Odostomia turricula is a species of sea snail, a marine gastropod mollusc in the family Pyramidellidae, the pyrams and their allies.

==Description==
The milk-white shell has a very elongate-ovate shape. Its length measures 4 mm. The whorls of the protoconch are smooth, obliquely immersed in the first of the succeeding turns, above which only the tilted edge of the last volution projects. The five whorls of the teleoconch are moderately rounded, very broadly tabulately shouldered at the summit, and moderately contracted at the periphery. They are marked by low, feebly developed axial ribs, which are best shown at the angle of the shoulder and scarcely extend to the suture.

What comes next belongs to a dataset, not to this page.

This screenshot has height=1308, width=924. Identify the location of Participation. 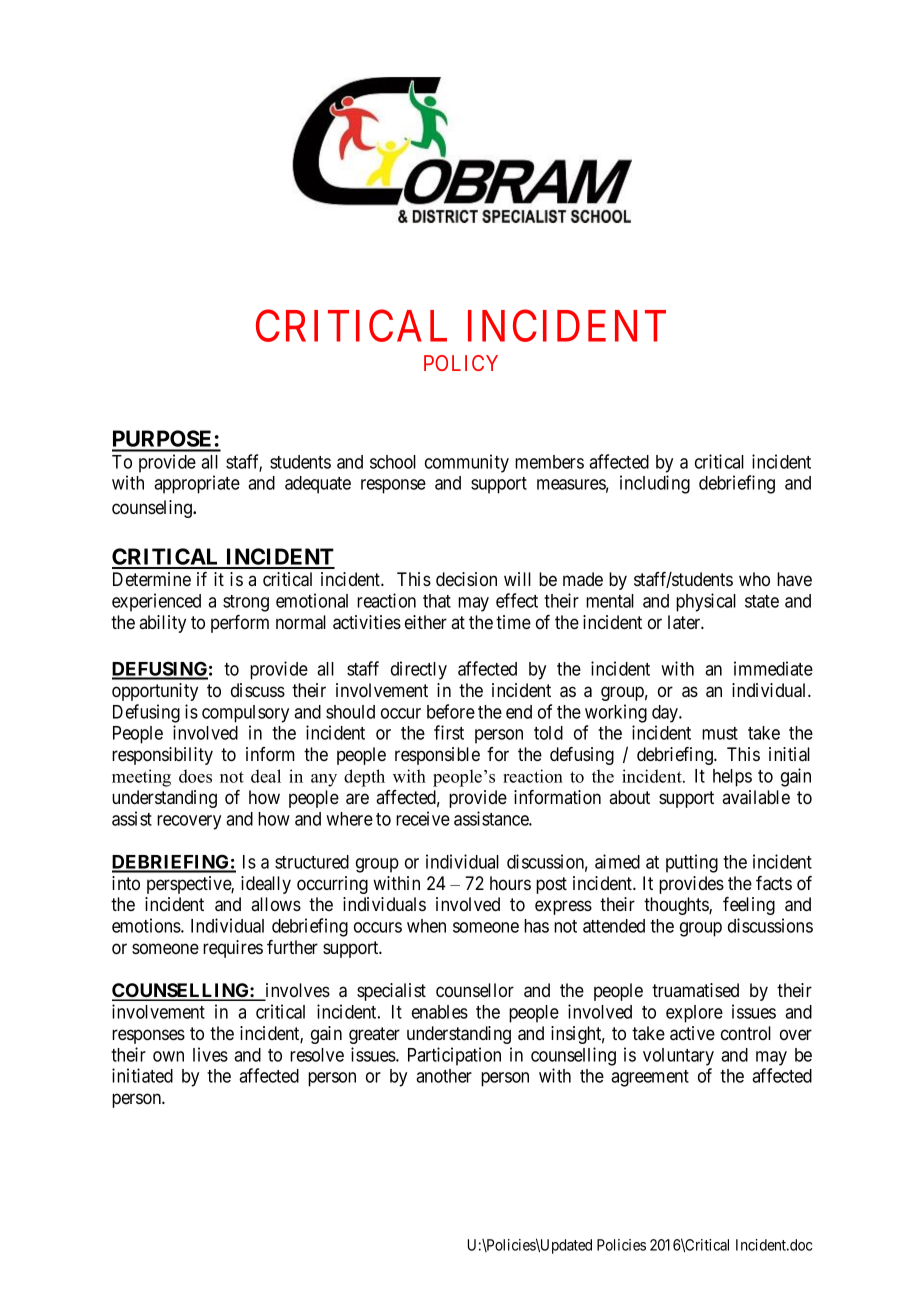
(454, 1056).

In addition to the axial ribs, the whorls are marked by well-incised spiral lines, of which 7 occur between the sutures on the second and 9 upon the third and the penultimate turn. The periphery and base of the body whorl are well rounded, the latter somewhat produced. They are marked by the very feeble continuation of the axial ribs and eight spiral lines. The aperture is ovate. The posterior angle is squarely truncated. The outer lip is thin. The columella is strongly curved and reflected over the reinforcing base. It is provided with a strong fold at its insertion.

==Distribution==
The type species was found in the Pacific Ocean off San Pedro Bay, California.